It’s easy to get the idea that being in the present (which basically means being mindful) means you’re not focused on the past or the future. You’re paying attention to the here and the now. Doing, however, isn’t as easy as knowing.
The Key Word is “Focus.”
Being mindful doesn’t mean ignoring the past or future. Some attention to each has purpose.
For example, when you are planning to mail something, you might remember that you once mailed a package without insuring it or making sure that it had a tracking number. Therefore, you decide that you will be sure to take both of these steps when you mail this package. This demonstrates a simple and practical reference to both past and future.
Sometimes, though, we complicate it. In remembering the lost package, you might berate yourself, wondering why you were so stupid. You might recall all the trouble that resulted from that lost package.
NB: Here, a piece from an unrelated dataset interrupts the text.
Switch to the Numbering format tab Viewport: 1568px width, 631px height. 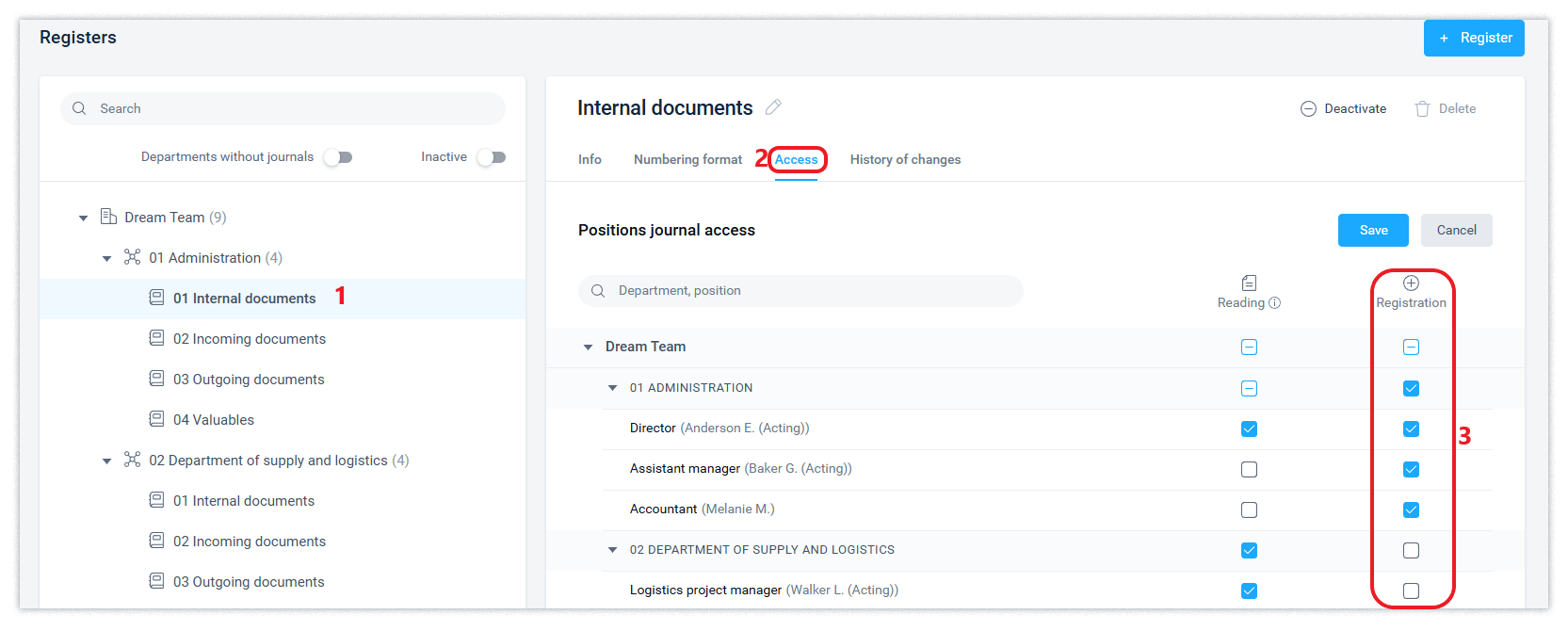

You might go about trying to enjoy your day, but you find yourself unable to lose yourself in a good book or exercise because whenever you start to relax, you tell yourself, “I have to remember about the package. And what if it gets lost, anyway?” You begin to worry.
When Identity Gets Involved
This week I had a lost-package issue. I needed to send the original copy of a necessary legal document to someone else. I was vocal about my reluctance to do this, but the authorities in the situation insisted.
Then it appeared that the document got lost. My first reaction was, “Why didn’t they listen to me?” (a variant of “I told you so.”). My second was “Why doesn’t anyone ever listen to me?”
I was flooded with memories from my childhood when it seemed that no one had listened to me, accompanied by pain and anger. None of it was fun, but the opportunity occurred to step back and see how these childhood incidents had given rise to beliefs that filtered my present experience and influenced the future. I believed that no one listened to me, and I got evidence for that belief.
Mindfulness Can Help Clear Out the Past
I’m not going into specific details about the method I used. It’s called EFT (Emotional Freedom Technique), and if you haven’t heard about it, you can read more here.
It’s not the only method that works. People can get relief through meditation, mindful breathing, and other techniques. The vital first step is to recognize that a persistent regret or worry or any negative emotion is keeping you from fully experiencing the present. Once you have that mindful awareness, you’re on your way.
By the way, so was my document. I got it yesterday.